→ **YOUR ASSIGNMENT**
Your copy of the entries below should hold exactly the lines from the one containing "Click the reCAPTCHA logo icon" to the one containing "Image resolution: width=582", inclusive, and no pictures.

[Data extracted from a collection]
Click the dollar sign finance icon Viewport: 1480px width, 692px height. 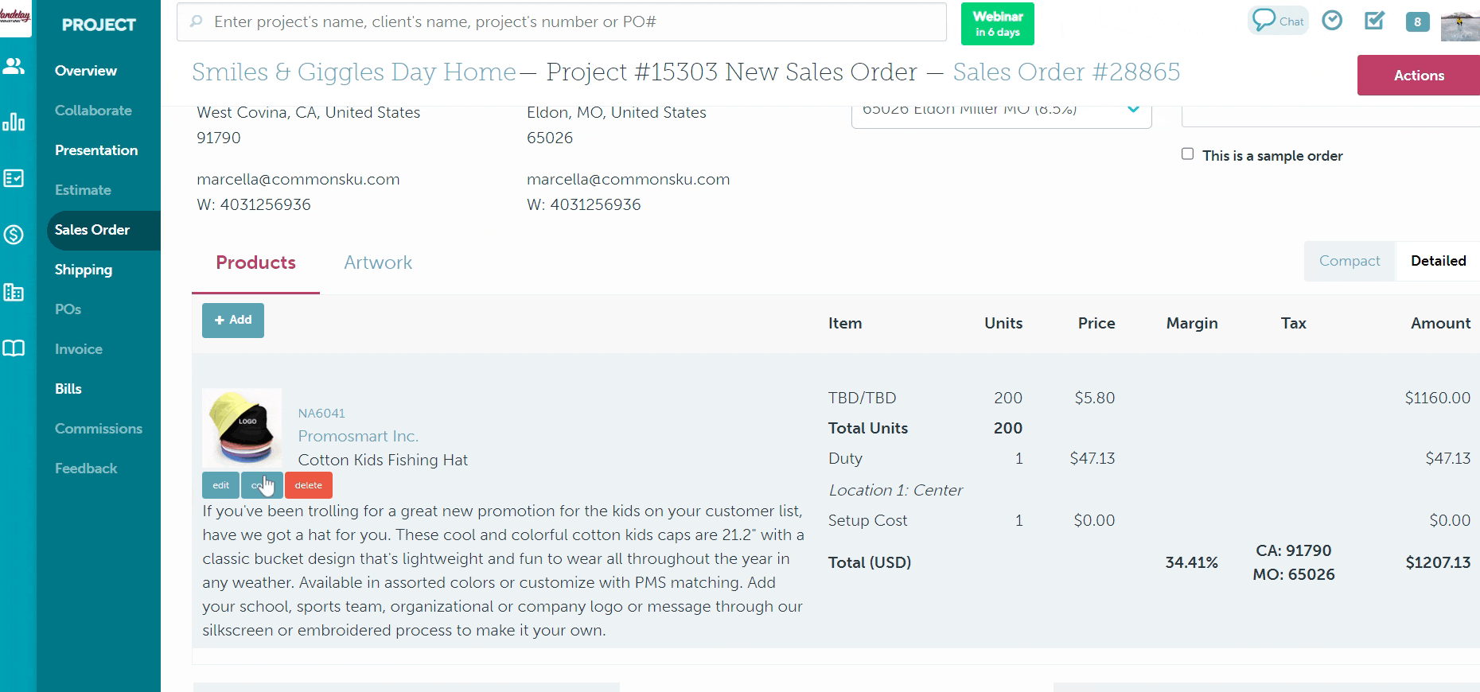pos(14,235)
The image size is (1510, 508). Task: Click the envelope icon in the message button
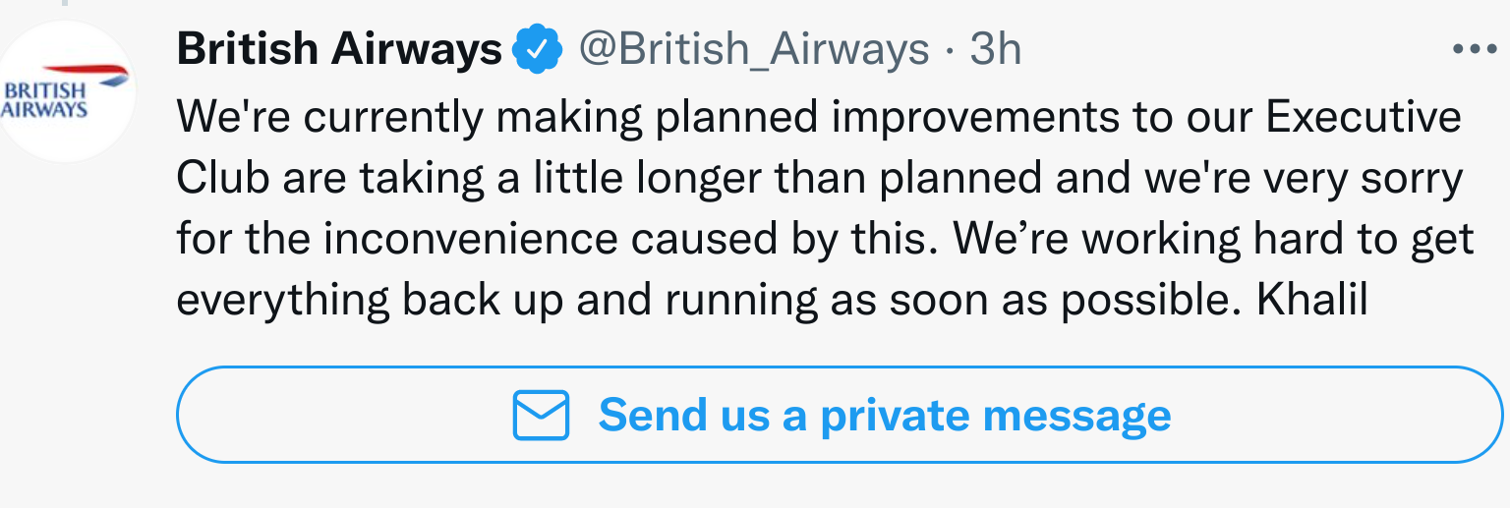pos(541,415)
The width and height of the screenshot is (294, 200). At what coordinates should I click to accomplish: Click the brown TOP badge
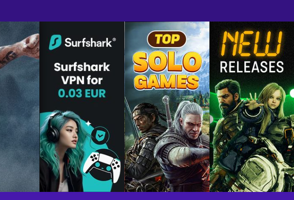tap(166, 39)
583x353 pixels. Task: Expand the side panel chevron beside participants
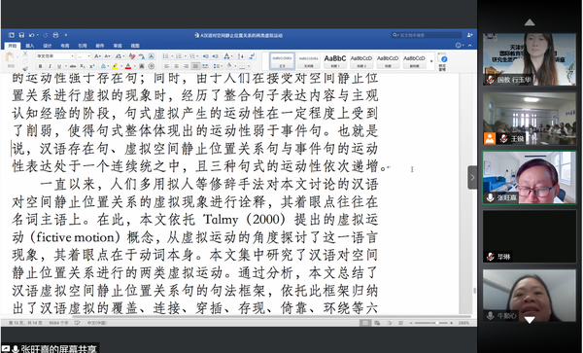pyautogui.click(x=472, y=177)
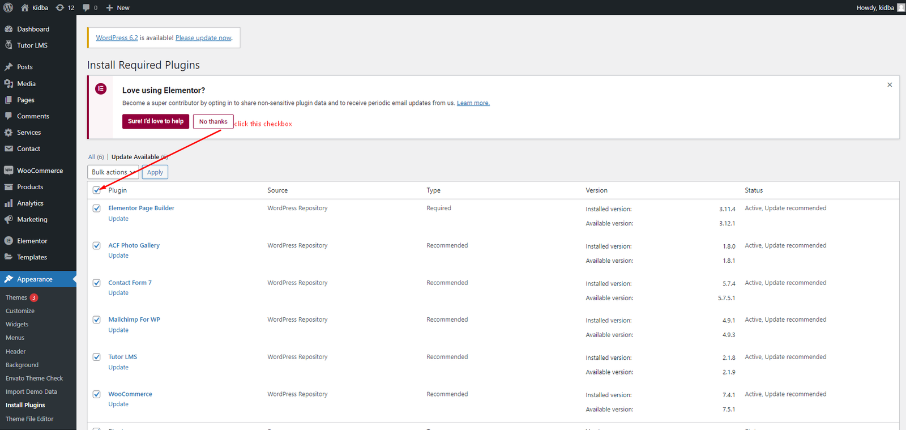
==
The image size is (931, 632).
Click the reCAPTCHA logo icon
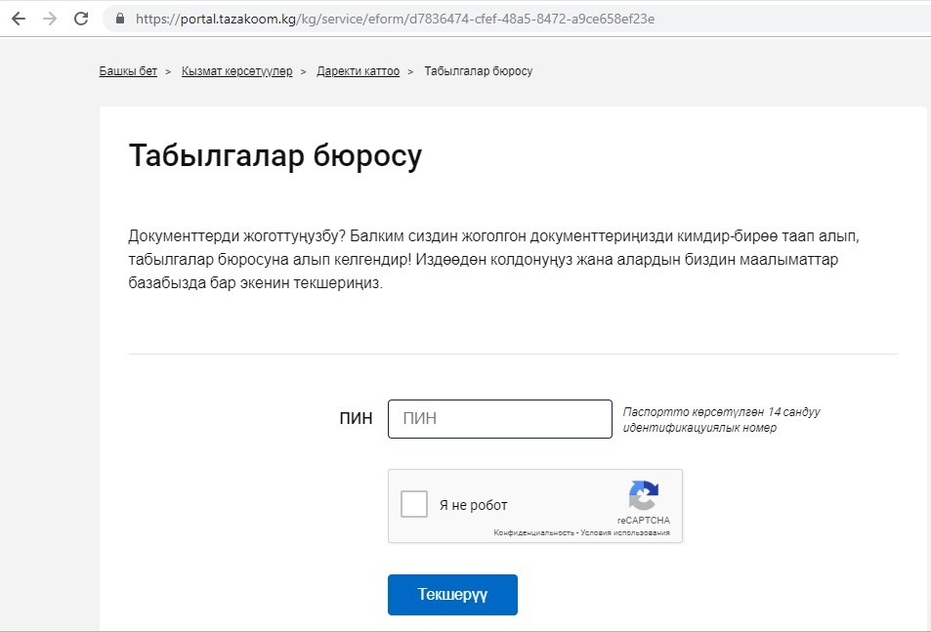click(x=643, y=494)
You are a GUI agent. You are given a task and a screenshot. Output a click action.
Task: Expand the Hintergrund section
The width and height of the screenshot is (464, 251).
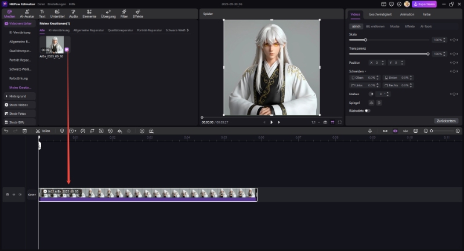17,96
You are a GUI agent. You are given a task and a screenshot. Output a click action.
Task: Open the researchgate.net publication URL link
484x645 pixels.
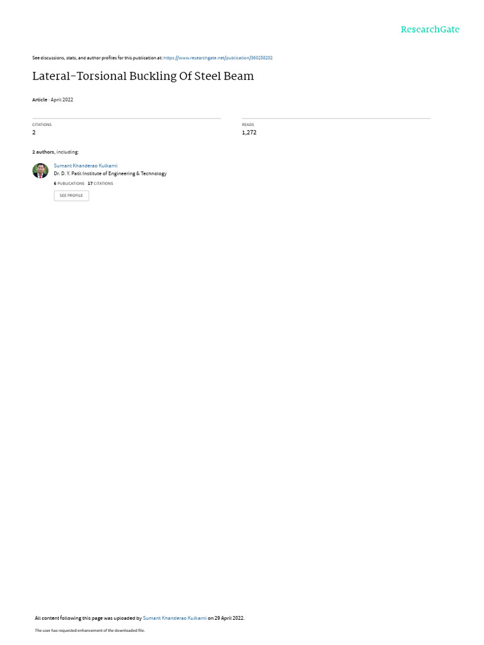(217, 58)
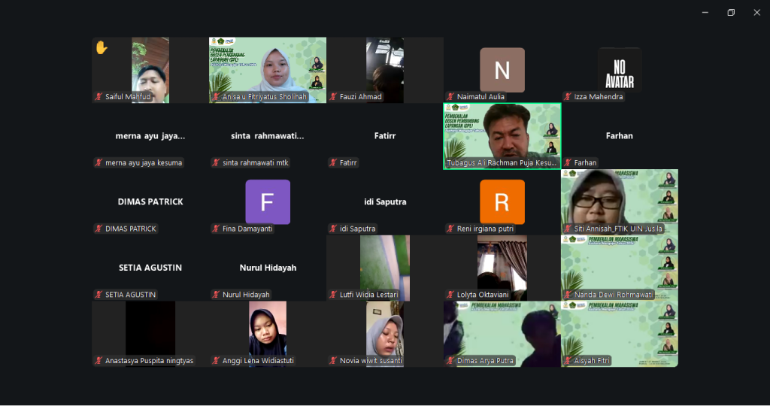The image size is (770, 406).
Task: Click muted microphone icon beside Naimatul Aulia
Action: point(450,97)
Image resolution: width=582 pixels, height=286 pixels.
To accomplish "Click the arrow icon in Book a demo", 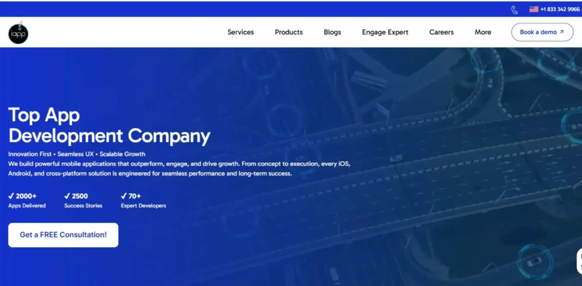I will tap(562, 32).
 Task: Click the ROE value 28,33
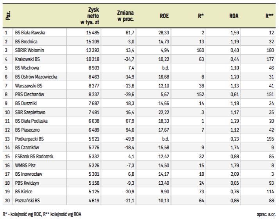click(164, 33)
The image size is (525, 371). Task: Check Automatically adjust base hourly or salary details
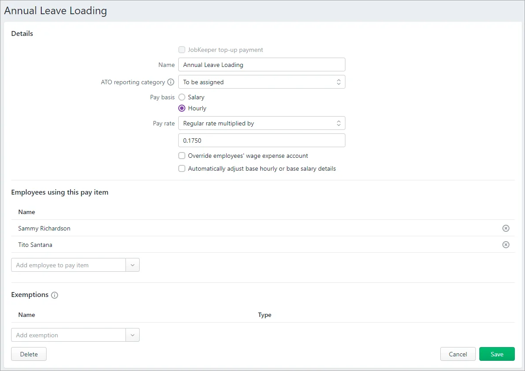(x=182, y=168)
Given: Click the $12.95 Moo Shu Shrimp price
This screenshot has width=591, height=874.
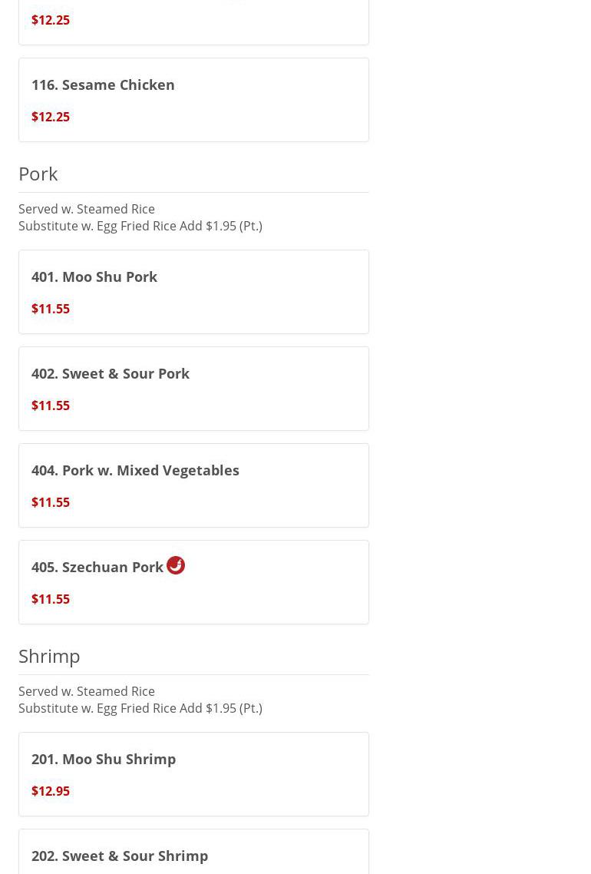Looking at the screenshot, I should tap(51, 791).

→ **RESPONSE AREA**
Click the reCAPTCHA logo icon
click(x=643, y=494)
You are a GUI agent. You are given a task and a screenshot. Output a click action.
Task: Expand the Hintergrund section
The width and height of the screenshot is (464, 251).
17,96
You are a GUI agent. You are given a task and a screenshot. Output a click action.
Task: Open the researchgate.net publication URL link
484x645 pixels.
(217, 58)
The image size is (770, 406).
Task: Click muted microphone icon beside Naimatul Aulia
Action: point(450,97)
Image resolution: width=582 pixels, height=286 pixels.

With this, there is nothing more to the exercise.